Safiya Noble burst out in tears upon hearing the news of her MacArthur Fellowship — when she finally answered the phone after a week of believing the Chicago number was robocalling her.
Noble studies internet bias, and how search engines like Google or Yahoo exacerbate racism and bias against women. She's founder and co-director of the University of California Los Angeles' new Center for Critical Internet Inquiry.
Many people of color, women and LGBTQ researchers have tried to warn about the dangers that lurk online in the last decade, she says, but it wasn’t until the 2016 presidential election that people started catching on. The Cambridge Analytica scandal brought attention to the fact that search engines manipulate people’s thinking.

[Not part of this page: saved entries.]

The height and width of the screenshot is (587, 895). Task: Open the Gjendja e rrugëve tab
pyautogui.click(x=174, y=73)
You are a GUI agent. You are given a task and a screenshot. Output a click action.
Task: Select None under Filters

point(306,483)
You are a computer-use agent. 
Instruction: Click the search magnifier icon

“There are many technologies that surveil us, collect data about us to manipulate us or to kind of steer us in particular ways or really to foreclose opportunities from us,” she says. “We think of it as some of the most important public interest civil rights work there is when it comes to the Internet.”
In her work, Noble looks at how search engine algorithms exacerbate racist stereotypes and bias against women. Algorithms are sets of instructions given to computers — but the public doesn’t know how this works on platforms people use every day, she says.
Many women experience racial bias and sexism in algorithms when searching words like girl or girls, which can bring up pages full of pornography, she says.
“There were just a number of racist stereotypes and sexism, and it was baked into the way the algorithm sorted information on the web,” she says. “Ten years ago when I made an argument like that, people would say, ‘Safiya, that is impossible because algorithms are just math and math can't be racist.’ ”
But Noble is talking about how when applied to the millions of searches conducted on the internet, the mathematical formula brings up the worst possible results.
Many people assume that search results are based on what’s most popular — a myth that Noble wanted to unpack in her book “Algorithms of Oppression.”
For years, Noble studied particular phrases — “Black girls,” “Latina girls” and “Asian girls” — that bring up pornography without mention of words like sex or porn.
“Girls of color were synonymous with pornography,” she says. “They're a small minority of the population relative to the whole, so they have no agency and control as a community, as individuals over being represented pornographicly.”
In the book, she says she also explored what it means when industries like pornography can “outspend and out-optimize keywords that belong to people and communities that have already faced a long history of racist and sexist misrepresentation in popular culture.”
People don’t realize that search engines are advertising platforms, not just knowledge spaces, Noble says. She wants people to understand that search engines work well for seeking information like what time a coffee shop closes — but not complex questions about people and history.
“These are nuanced kinds of queries that are actually being put into an advertising engine,” she says, “which means those who have the most money to pay are going to be more visible.”
One obstacle is that people trust large search engines like Google, she says.
Before Dylann Roof shot and killed Black churchgoers in South Carolina in 2015, he found white nationalist websites through search engines. In this painful case, Noble says Roof reported that he ended up on such sites because he was trying to understand the media coverage of George Zimmerman’s trial for the killing of Trayvon Martin, a key moment that ignited the Black Lives Matter movement.
“When Dylann Roof did those searches trying to understand ‘who was Trayvon Martin?’ and ‘who is George Zimmerman?,’ ” she says, “he did very quickly fall down a rabbit hole of white supremacist and white nationalist websites, anti-Black, anti-Semitic.”
Regulation that prevents search engines from gathering information about people over time and using it to steer their attention toward certain types of content could help, Noble says. She envisions a digital future where people understand Google as an advertising platform but also different kinds of search engines curated by librarians, teachers or experts.
“We could differentiate more so that when we have certain kinds of queries, maybe they take longer to be answered instead of an instant answer,” she says, “more like the difference between fast food and organic slow food.”
This segment aired on September 30, 2021.